Word and element location records
(begin)

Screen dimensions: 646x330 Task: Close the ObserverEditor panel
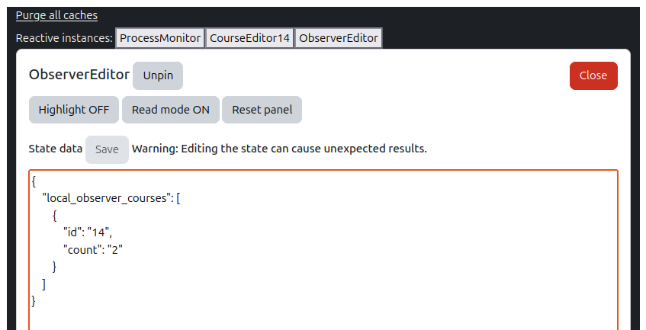(x=593, y=75)
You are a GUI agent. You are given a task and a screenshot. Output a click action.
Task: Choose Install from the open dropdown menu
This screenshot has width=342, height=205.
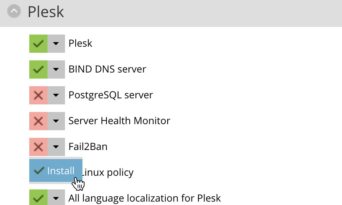pos(56,170)
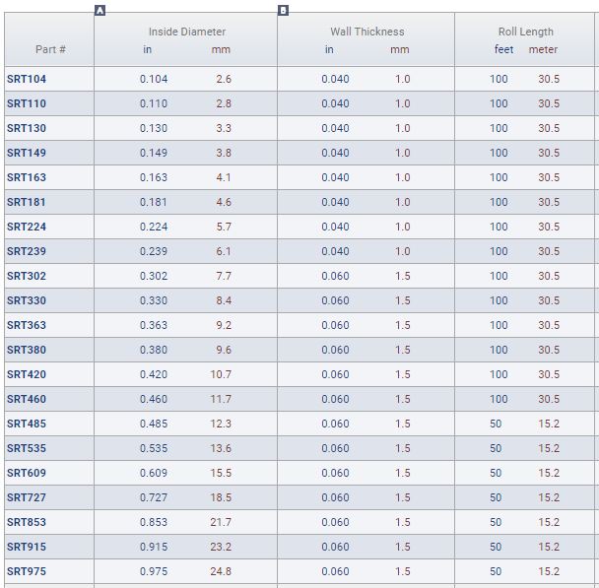599x588 pixels.
Task: Click the Roll Length column header
Action: click(525, 32)
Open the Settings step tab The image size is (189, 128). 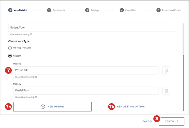click(x=95, y=10)
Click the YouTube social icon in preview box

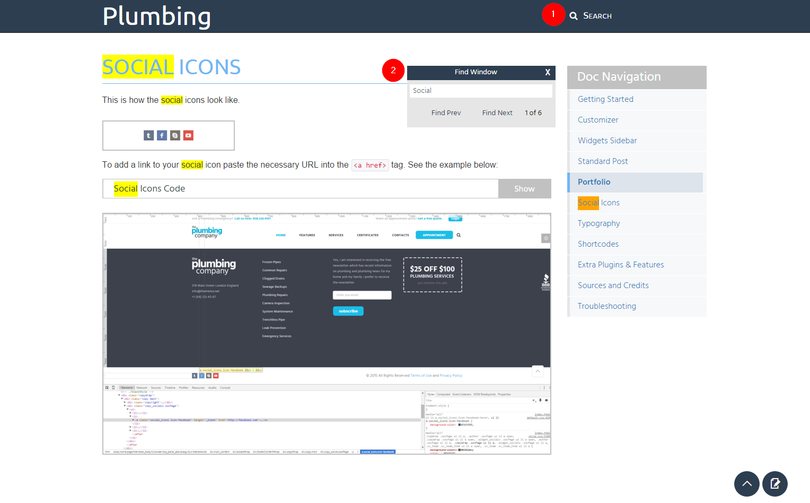188,135
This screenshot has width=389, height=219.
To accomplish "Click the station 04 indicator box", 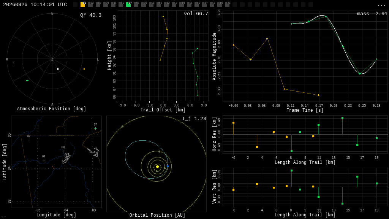I will coord(106,5).
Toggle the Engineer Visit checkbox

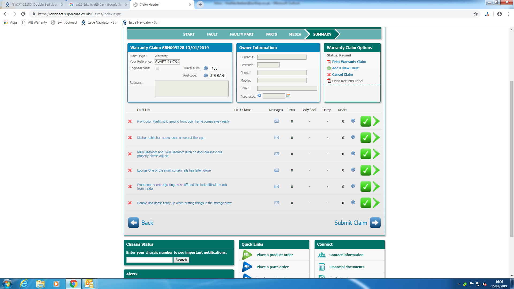click(157, 69)
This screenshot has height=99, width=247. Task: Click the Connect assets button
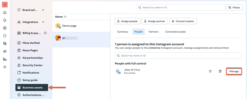point(183,21)
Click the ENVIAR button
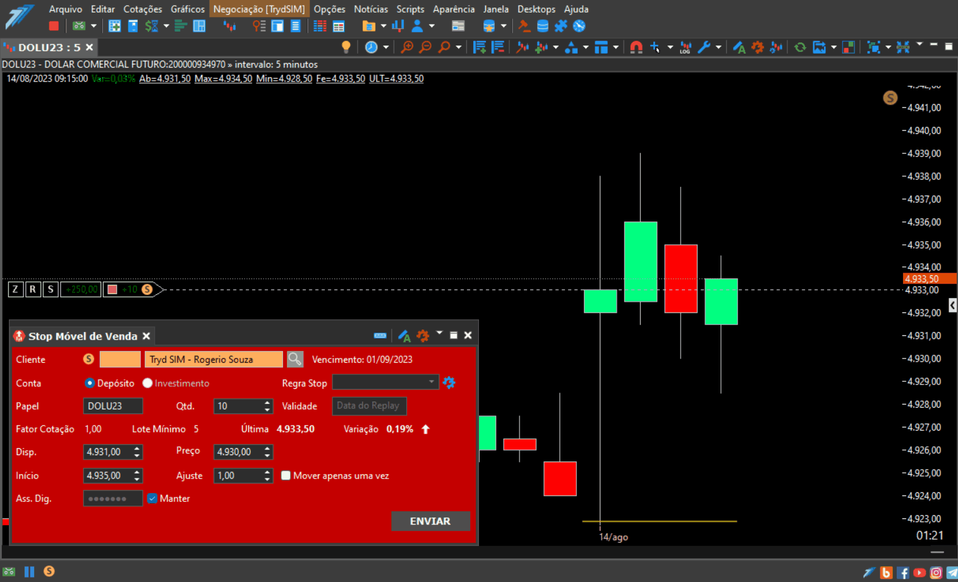This screenshot has height=582, width=958. (430, 521)
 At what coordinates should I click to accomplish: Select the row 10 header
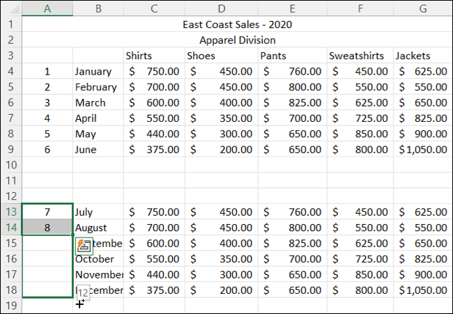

(end)

→ INSTRUCTION
Copy out the lines of the material above, unchanged, from the line containing "Toggle the Engineer Visit checkbox" through the end of the material, including both ends. Leave the pictures out of your answer.

→ RESULT FOR THIS TASK
Toggle the Engineer Visit checkbox

click(157, 69)
This screenshot has height=99, width=247. Task: Click the Connect assets button
point(183,21)
Click the ENVIAR button
This screenshot has height=582, width=958. (430, 521)
 At what coordinates should I click to accomplish: Select the row 10 header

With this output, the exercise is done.